The humanitarian response was real but necessarily limited. The Red Cross could feed people and treat their psychological wounds. The Unit for Victims could distribute shelter kits. But neither organization could stop the fighting or guarantee that the displaced would be able to return home soon. The clashes continued, the armed groups held their positions, and thousands of people remained in temporary refuge, waiting for a stability that seemed nowhere in sight.
Citas Notables
Combat occurred in the streets of the town with automatic weapons, grenades, and improvised explosives— Juan Manuel Torres, Foundation for Peace and Reconciliation
Displacement is occurring in the Pacific region, in Argelia, in Caloto, and anxiety is spreading to many other areas where armed groups are clashing— Jonathan Centeno, human rights defender and community leader
La Conversación del Hearth Otra perspectiva de la historia
Why were these particular groups fighting over El Plateado and that corridor?
It's about movement and money. Control of that passage lets them move weapons, drugs, and other contraband through the department without interference. For armed groups operating in remote areas, a strategic corridor is infrastructure.

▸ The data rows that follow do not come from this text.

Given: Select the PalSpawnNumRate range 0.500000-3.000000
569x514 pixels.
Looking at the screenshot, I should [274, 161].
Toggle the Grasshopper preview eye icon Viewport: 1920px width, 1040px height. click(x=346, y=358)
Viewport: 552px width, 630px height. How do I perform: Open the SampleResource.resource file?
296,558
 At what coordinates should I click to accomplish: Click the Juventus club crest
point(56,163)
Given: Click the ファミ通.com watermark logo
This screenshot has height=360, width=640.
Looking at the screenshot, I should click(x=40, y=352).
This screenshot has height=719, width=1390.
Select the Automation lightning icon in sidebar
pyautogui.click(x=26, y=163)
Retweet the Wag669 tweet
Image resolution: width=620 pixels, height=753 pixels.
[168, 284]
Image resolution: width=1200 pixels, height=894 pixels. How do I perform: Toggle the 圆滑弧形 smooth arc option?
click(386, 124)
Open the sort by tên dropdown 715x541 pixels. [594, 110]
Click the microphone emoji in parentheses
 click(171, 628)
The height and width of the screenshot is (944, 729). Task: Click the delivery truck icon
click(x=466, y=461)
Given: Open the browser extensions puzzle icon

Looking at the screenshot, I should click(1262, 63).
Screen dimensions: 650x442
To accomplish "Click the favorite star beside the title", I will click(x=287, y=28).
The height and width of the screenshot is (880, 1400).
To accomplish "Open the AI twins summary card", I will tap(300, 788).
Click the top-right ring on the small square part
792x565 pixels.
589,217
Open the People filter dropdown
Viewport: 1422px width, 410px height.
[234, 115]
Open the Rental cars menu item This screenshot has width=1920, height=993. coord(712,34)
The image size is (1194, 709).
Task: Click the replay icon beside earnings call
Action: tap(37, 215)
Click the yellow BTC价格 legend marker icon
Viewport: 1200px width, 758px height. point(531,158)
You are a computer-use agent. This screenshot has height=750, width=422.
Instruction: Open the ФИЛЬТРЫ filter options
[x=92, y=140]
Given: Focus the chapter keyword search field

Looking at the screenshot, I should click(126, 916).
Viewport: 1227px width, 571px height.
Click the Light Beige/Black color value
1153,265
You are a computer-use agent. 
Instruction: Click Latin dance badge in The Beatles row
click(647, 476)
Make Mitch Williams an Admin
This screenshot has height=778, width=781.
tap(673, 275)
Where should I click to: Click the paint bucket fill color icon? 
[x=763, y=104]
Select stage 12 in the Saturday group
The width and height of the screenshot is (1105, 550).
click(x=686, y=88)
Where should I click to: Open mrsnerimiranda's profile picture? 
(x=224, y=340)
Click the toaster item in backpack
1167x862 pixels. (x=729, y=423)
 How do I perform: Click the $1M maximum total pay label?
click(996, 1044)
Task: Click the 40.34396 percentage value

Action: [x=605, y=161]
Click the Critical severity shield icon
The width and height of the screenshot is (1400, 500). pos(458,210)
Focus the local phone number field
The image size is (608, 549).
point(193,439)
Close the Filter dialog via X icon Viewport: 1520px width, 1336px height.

And the Red Cross showing up with psychosocial support—what does that actually mean for someone who just watched their town become a battlefield?
It means trained people sitting with families, helping them process trauma, teaching them how to recognize danger. It's not going to rebuild their homes, but it acknowledges that displacement isn't just about losing shelter. It's about losing your sense of safety.
The numbers are striking—126 children among 573 displaced. How does a community absorb that kind of sudden loss?
Churches became shelters. Neighboring hamlets took people in. But absorption isn't the right word—it's more like strain. You're asking communities already fragile to suddenly house and feed hundreds of extra people with no warning.
The kidnapped prosecutor's investigator—was that connected to the territorial fighting, or something separate?
The source doesn't say. That's the unsettling part. It happened in the same region during the same period, but the motives remain unknown. It could be leverage, it could be retaliation, it could be something else entirely.
What does "commemorating the death of Manuel Marulanda Vélez" actually mean as a justification for attacks?
It's a way of framing violence as ideological rather than criminal. Marulanda was the FARC's founder. Using his death as a reason to attack suggests these groups still see themselves as part of a larger political project, even though they're really fighting over territory and resources.